======== RECORDS FOR THE TASK

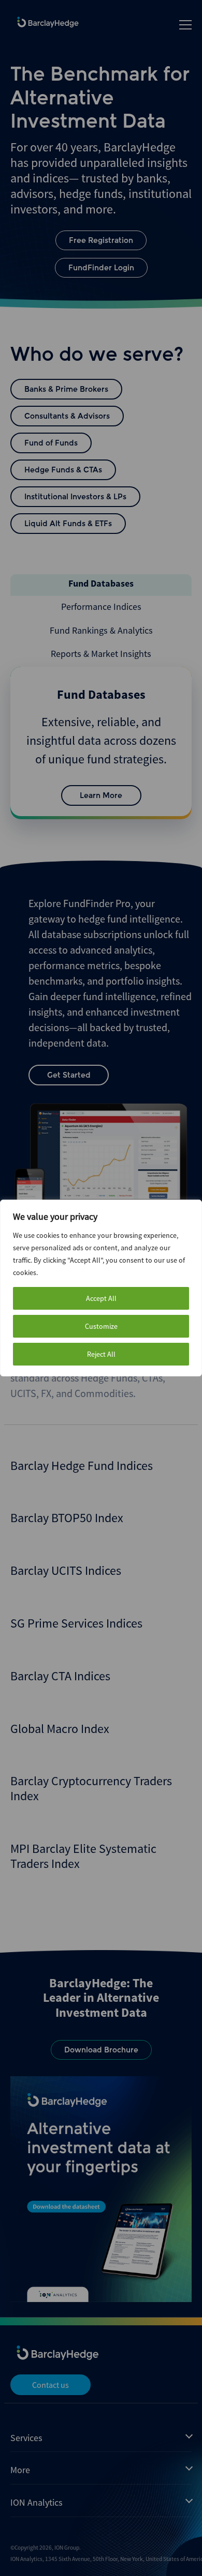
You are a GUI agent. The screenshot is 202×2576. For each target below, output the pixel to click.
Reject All (101, 1354)
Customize (101, 1326)
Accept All (101, 1298)
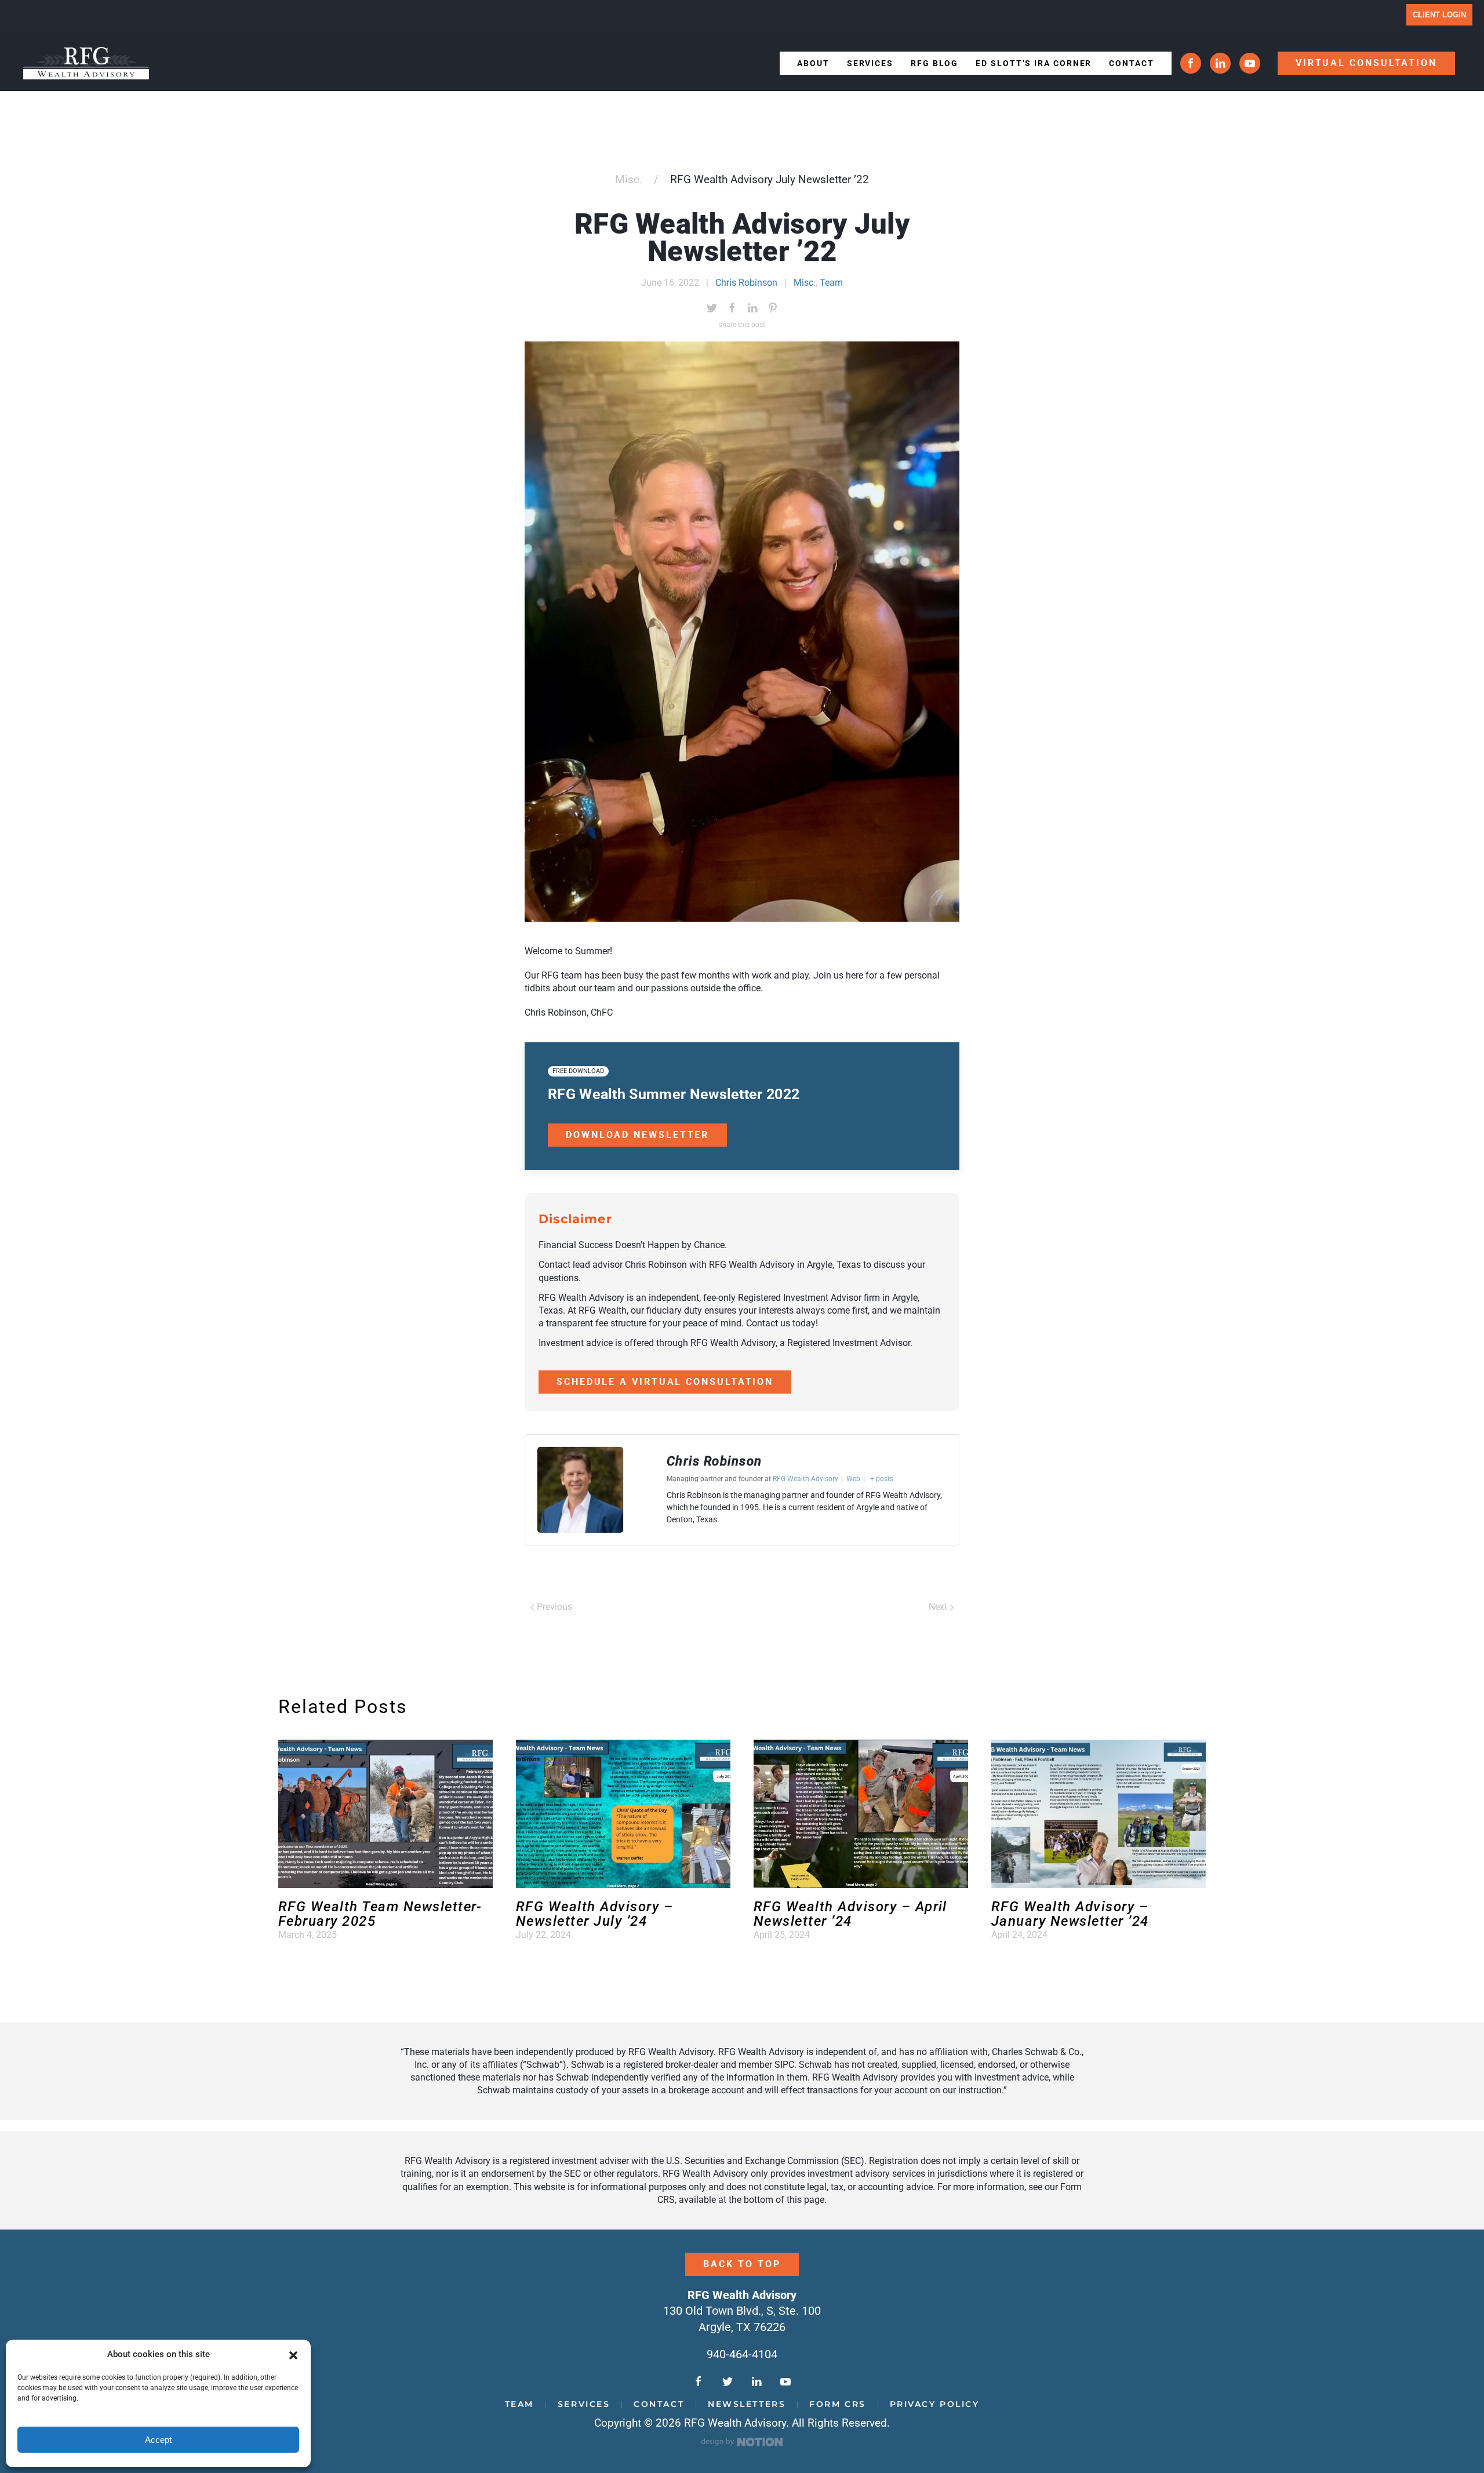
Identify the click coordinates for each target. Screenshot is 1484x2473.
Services (870, 63)
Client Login (1439, 14)
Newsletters (746, 2404)
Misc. (628, 179)
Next (939, 1606)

================

**WORK ORDER:**
Your answer must be an exact transcription of every entry, minus the pictures.

**RESPONSE FOR THIS EXERCISE:**
You are a GUI agent. The screenshot is 202×2576. For each target below, output the pixel to click.
Reject All (101, 1354)
Customize (101, 1326)
Accept All (101, 1298)
Identify the click coordinates for each target. Screenshot is 1484x2473.
Services (870, 63)
Client Login (1439, 14)
Newsletters (746, 2404)
Misc. (628, 179)
Next (939, 1606)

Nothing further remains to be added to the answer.